The big Wall Street firms [...] pay as little as possible for raw materials (home loans) and charge as much as possible for the product (mortgage bonds). (4.43)
The Big Short basically frames Wall Street as a manufacturing business, with subprime loans representing the "materials" and subprime bonds representing the "product." There's just one problem: that's not how the financial market actually works. As usual, short-term profit gets in the way of long-term stability.
All by himself, Chau generated vast demand for the riskiest slices of subprime mortgage bonds, for which there had previously been essentially no demand. (6.7)
As more people enter the subprime bond market, the situation spirals further out of control. The financial world's greed has gone so unchecked that they've fully detached from reality, buying and selling worthless products for sky-high prices.
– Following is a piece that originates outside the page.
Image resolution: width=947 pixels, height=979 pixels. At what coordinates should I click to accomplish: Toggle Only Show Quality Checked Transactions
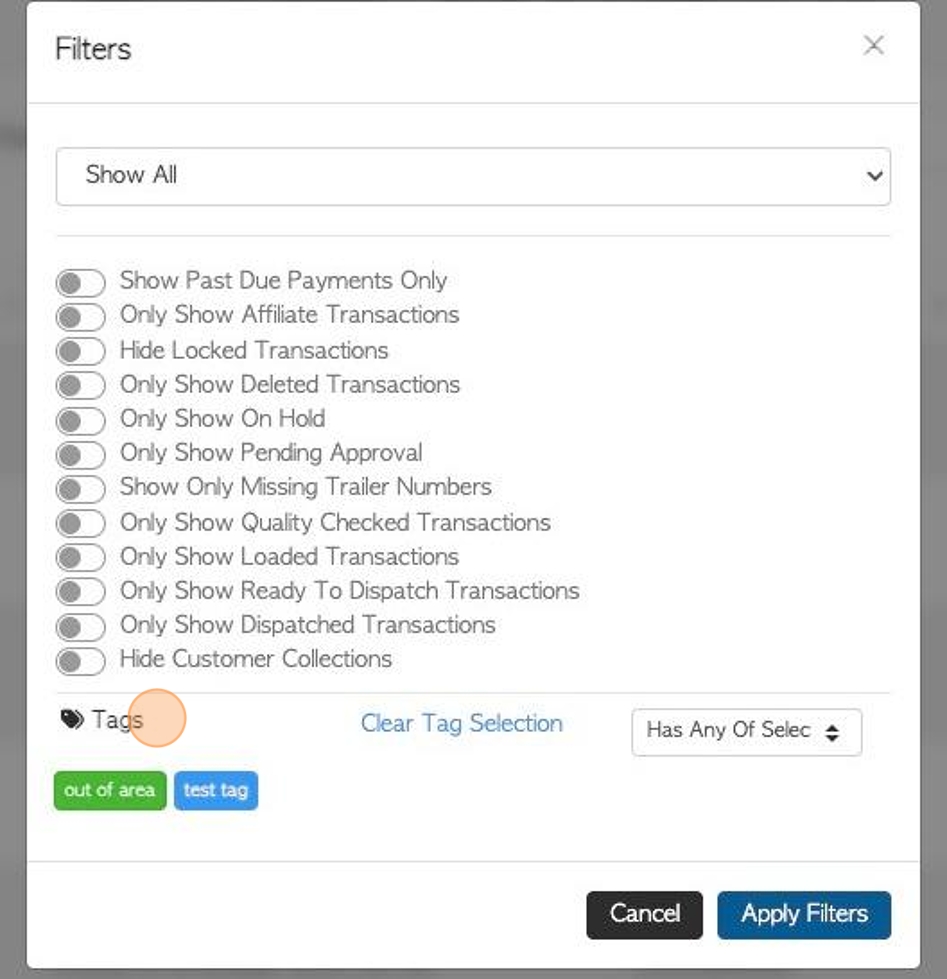[80, 523]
You know what they say, though—what comes up must come down.
In one year as a CDO manager, [Wing Chau] had taken home $26 million, the haul from half a dozen lifetimes of working at New York Life. (6.12)
This really puts things into perspective, huh? As easy as it is to criticize Wing Chau for his clearly fraudulent business, we know it'd be really hard to turn down $26 million a year for doing basically nothing. We can see why it would be so tempting.
His job was to be a CDO "expert," but he actually didn't spend a lot of time worrying about what was in CDOs. His goal, he explained, was to maximize the dollars in his care. (6.13)
A typical financial services company is less concerned with the amount of money in their care than the actual return produced on that investment. After all, what's the value of a $5 billion fund if it's losing money constantly? Unfortunately, the system is currently organized in a way that actually encourages bond traders to be greedy.
The subprime mortgage industry [...] had somehow become the most powerful engine of profits and employment on Wall Street—and it made no economic sense (6.33)
Just a few years ago, the subprime mortgage industry was mere peanuts—now, it's a monster. At this point, Eisman knows that the monster is going to explode sooner or later, but he also knows that the banks will eke out as much profit as possible before it's too late. You know what kind of behavior that is? The. Worst.
One of the reasons Wall Street had cooked up this new industry called structured finance was that its old-fashioned business was every day less profitable. (7.23)
This is the ugly truth at the core of The Big Short: Wall Street exploits the subprime market simply because it's a cash cow. It's as straightforward as that. They don't enter the market to make their investors money or to give the working class the opportunity to own homes—they do it rake it in the dough.
"I have a job to do. Make money for my clients. Period. But boy it gets morbid when you start making investments that work out extra great if a tragedy occurs." (8.2)
To give you a break from all of that greed, we'll change things up by looking at the good guys in our story. They still operate in the financial world, so they're still looking to make money at the end of the day, but they are always aware of the potential consequences of their actions. That's a big distinction.